EXCERPTED TEXT:
--------------------------------

John Grayton Dolphin (April 9, 1902 – February 1, 1958), also known as Lovin John, was an American businessman, independent record label owner, concert promoter and music producer, who established Dolphin's of Hollywood, an influential record store that remained open 24 hours a day.  Dolphin was one of the first and most well respected and successful black businessmen and independent record label owners, whose contributions to the music industry, jazz, R&B, and the formative years of rock and roll have often been overlooked.

Early life
Dolphin was born in the Southern town of Beatrice, Alabama in 1902 to Lewis (Stallworth) Dolphin and Elyce Dolphin.  He left Beatrice at a very young age and moved to Boley, Oklahoma, where he was raised.  He later moved to Detroit, Michigan and finally settled in Los Angeles, California.

Career

Dolphin's of Hollywood

His record store Dolphin's Of Hollywood was opened in 1948 on Central Avenue in Los Angeles. Central Ave was a hub for jazz music in Los Angeles and attracted figures such as Duke Ellington, Nat King Cole, Jelly Roll Morton, Louis Armstrong, Lionel Hampton, Joe Turner, Billie Holiday, Sam Cooke and Charlie Parker.  Dolphin's of Hollywood was a prime factor in the emergence of rhythm & blues music on the West Coast by its sales of records and as being the location of landmark R&B radio broadcasts by Hunter Hancock and Dick "Huggie Boy" Hugg.  Hits like "Earth Angel (Will You Be Mine)", by the doo-wop group The Penguins, were first released during a live broadcast inside Dolphins of Hollywood.  To get an audience reaction, John Dolphin asked Huggy Boy to play both sides of the record over the air.  Dolphin's of Hollywood record store featured live DJs, and a radio show broadcasting live over local station KRKD from inside the store's walls. Dolphin's of Hollywood soon became one of the most famous records shop in America. Recording artist appeared at the store and performed live on-air interviews as well as greet and sign autographs for customers. Dolphin's also offered "Buy One Get One Free" for purchases of any record in the store. The name Dolphin's of Hollywood arose from the fact that Hollywood wouldn't allow blacks to own or operate any business in Hollywood, so this was Dolphin's way of bringing Hollywood to South Central Los Angeles, as he was quoted saying "If blacks can't go to Hollywood, I'll bring Hollywood to blacks."

--------------------------------

EXERCISE SET:
1. Name every town or city where the John Dolphin biography says he was born, raised or lived, in the order given.
2. Answer these from the John Dolphin biography:
(a) In which state was Dolphin born?
(b) Which local station broadcast a radio show from inside his store?
(c) In what year did Dolphin's of Hollywood open?
3. Write the next part of the John Dolphin biography, picking up after its final sentence.
None of the data is needed for these tasks.

--------------------------------

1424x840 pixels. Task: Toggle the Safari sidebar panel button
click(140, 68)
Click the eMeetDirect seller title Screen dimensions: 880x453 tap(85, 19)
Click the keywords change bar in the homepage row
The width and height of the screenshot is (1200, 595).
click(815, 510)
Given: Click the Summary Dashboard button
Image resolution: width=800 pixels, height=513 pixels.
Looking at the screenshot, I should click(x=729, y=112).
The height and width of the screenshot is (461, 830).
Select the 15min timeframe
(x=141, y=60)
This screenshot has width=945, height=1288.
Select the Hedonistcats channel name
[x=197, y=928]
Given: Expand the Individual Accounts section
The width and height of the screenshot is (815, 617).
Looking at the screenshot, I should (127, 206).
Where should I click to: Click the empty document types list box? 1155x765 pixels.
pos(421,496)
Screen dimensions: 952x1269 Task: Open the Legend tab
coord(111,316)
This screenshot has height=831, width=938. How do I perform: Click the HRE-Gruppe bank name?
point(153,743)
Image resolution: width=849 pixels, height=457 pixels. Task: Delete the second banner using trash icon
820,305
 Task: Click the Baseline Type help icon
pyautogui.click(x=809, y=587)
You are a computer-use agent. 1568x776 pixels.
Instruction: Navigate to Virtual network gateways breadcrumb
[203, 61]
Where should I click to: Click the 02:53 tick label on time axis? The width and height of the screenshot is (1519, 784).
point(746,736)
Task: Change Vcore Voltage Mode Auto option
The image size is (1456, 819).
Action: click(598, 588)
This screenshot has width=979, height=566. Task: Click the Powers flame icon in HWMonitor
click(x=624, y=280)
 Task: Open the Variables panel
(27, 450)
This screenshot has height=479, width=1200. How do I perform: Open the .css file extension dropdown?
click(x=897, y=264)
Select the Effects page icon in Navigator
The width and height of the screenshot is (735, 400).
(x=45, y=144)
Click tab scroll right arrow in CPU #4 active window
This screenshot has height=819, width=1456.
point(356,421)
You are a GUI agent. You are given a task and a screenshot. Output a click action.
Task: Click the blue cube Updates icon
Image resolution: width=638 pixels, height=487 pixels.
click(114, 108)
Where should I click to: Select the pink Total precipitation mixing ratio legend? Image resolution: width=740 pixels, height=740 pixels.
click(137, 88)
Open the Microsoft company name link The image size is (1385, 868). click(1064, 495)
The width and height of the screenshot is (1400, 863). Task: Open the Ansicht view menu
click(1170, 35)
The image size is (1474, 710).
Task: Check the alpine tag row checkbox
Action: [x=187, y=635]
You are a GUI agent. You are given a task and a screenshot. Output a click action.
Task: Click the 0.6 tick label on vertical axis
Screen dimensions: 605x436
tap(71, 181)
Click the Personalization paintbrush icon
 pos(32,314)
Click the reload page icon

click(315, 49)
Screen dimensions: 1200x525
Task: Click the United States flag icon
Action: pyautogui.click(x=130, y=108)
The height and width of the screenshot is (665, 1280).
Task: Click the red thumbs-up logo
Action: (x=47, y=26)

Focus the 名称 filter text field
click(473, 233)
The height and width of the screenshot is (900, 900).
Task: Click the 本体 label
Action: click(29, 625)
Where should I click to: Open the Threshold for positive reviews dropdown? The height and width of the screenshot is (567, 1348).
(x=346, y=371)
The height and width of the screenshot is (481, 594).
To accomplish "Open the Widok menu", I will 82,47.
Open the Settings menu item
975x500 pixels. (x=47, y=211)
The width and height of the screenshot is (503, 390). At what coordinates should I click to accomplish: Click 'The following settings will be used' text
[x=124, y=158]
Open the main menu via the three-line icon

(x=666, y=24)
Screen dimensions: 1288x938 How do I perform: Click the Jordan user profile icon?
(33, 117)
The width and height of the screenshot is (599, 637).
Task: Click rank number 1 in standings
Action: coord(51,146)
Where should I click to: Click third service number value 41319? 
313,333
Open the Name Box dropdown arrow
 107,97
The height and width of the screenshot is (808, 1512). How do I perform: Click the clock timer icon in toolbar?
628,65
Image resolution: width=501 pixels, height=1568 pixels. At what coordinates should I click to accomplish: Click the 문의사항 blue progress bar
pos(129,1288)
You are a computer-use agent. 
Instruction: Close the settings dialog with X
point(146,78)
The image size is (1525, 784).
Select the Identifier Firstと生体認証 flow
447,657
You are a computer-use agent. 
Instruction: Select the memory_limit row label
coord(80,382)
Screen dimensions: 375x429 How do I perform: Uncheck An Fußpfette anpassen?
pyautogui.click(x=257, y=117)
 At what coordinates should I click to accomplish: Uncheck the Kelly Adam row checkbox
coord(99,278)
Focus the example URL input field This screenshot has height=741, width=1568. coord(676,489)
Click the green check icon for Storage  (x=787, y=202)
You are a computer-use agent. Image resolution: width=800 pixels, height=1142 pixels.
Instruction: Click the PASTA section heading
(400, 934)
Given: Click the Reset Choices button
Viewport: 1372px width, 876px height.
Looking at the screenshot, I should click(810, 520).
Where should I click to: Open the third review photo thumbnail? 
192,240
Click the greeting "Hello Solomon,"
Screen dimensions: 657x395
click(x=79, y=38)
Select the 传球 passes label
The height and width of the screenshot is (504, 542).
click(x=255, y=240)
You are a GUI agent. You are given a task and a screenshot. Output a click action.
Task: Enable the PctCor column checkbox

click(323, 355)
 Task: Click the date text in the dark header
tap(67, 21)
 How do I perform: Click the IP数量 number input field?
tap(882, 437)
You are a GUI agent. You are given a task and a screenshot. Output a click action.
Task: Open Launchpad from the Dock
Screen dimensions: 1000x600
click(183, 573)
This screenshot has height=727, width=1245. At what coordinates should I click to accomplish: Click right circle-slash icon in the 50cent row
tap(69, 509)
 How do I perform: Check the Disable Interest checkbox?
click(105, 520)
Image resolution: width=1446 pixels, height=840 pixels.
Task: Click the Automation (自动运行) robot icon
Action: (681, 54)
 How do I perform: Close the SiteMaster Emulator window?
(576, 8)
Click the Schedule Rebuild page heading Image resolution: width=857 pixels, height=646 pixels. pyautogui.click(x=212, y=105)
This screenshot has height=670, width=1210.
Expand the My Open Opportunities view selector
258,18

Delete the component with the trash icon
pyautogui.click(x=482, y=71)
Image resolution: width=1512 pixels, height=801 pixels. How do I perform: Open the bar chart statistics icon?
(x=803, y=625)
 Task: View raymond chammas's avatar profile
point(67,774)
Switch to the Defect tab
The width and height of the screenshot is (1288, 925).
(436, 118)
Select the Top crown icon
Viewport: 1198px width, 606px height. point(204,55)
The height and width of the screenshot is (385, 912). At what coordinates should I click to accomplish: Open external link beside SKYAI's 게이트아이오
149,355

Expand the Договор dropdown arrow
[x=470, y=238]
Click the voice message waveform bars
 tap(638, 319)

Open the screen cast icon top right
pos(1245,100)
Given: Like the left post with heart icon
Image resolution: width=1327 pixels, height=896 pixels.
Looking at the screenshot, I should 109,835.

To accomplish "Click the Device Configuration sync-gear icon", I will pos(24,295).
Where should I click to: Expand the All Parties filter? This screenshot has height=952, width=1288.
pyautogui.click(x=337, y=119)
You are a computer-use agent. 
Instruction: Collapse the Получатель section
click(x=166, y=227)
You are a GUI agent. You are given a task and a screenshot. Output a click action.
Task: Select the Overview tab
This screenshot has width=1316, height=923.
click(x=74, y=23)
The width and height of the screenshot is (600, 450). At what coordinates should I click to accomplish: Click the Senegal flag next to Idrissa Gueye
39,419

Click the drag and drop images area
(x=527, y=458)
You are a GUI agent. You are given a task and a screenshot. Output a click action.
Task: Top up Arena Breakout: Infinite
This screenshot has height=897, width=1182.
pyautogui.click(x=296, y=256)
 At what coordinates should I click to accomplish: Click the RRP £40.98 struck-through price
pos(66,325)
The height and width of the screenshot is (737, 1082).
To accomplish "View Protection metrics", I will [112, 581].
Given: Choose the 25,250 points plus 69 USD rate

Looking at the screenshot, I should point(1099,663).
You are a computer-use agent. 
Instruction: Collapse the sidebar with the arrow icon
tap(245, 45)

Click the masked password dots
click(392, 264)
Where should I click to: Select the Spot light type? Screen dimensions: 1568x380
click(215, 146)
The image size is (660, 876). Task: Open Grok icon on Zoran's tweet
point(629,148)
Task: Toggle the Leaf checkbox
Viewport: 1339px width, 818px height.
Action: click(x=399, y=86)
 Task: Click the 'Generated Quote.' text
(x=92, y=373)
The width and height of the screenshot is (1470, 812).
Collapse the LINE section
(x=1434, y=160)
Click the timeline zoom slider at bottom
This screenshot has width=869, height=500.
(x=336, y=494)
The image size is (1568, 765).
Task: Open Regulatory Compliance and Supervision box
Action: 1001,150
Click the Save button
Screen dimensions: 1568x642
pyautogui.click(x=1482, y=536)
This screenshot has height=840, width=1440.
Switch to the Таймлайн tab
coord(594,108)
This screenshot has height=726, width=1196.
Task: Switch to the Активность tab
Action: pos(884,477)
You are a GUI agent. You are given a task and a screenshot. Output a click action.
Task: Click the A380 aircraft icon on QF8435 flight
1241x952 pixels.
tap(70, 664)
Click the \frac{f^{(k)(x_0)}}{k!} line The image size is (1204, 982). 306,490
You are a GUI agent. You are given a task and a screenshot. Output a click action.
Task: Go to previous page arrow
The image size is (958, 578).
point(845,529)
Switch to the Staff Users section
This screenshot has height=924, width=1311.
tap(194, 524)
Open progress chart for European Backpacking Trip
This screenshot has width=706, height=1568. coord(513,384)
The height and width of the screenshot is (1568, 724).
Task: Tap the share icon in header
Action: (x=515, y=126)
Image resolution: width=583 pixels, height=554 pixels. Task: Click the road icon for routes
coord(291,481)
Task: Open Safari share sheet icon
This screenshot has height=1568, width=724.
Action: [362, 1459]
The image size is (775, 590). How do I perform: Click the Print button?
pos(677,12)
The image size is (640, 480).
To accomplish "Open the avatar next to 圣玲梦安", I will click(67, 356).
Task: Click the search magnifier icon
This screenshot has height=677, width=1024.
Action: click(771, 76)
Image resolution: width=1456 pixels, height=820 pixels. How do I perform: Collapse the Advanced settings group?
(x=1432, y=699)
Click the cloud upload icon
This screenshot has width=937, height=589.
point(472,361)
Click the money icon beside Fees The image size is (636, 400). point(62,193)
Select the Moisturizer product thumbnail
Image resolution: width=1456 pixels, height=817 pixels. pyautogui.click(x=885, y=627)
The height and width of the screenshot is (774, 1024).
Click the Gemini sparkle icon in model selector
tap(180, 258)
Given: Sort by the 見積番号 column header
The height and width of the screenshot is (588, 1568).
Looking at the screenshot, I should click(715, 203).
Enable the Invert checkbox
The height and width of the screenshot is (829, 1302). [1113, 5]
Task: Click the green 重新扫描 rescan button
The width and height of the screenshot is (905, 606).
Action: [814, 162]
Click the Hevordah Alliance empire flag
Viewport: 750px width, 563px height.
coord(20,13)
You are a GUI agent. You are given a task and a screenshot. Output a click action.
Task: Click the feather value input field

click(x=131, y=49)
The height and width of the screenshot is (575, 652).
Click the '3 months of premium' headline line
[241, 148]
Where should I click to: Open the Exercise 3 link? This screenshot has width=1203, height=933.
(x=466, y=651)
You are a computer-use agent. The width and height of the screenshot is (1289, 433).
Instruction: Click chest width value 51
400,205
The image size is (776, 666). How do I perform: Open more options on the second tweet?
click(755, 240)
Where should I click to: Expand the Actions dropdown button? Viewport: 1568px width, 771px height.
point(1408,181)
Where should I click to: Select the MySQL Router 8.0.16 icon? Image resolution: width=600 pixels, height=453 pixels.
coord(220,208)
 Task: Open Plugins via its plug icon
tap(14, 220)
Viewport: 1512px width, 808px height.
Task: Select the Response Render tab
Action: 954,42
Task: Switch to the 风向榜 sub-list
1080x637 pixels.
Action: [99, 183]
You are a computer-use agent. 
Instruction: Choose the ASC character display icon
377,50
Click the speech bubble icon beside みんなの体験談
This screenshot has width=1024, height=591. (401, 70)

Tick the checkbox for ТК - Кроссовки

--------------------------------

EXERCISE RESULTS:
1. Beatrice, Alabama; Boley, Oklahoma; Detroit, Michigan; Los Angeles, California

2.
(a) Alabama
(b) KRKD
(c) 1948

3.
Rudy Ray Moore aka Dolemite got his start in the music business recording for John Dolphin's Cash Records label under the group name Rudy Ray Moore & The Rayettes. Eventually Moore went on to become Dolphin's assistant helping to run his record label and everyday activities of the busy store. While working at the world-famous Dolphin's of Hollywood record store, Moore's songs were often playing on their own radio station, but this period of employment would give way to a significant change in his career. A wino named Rico would often come into the store requesting money for soup. Moore would give him money if he would perform a toast called "Dolemite." Toasts are a black tradition of story telling, often the "tallest" tale being the best. Rudy was amazed at how much the people enjoyed this routine and decided to modify it and use it professionally in his act. This single bit of material has become his namesake.  On Saturday nights around about midnight there would be 500 plus people all outside dancing in the streets in front of the Dolphin's of Hollywood record shop.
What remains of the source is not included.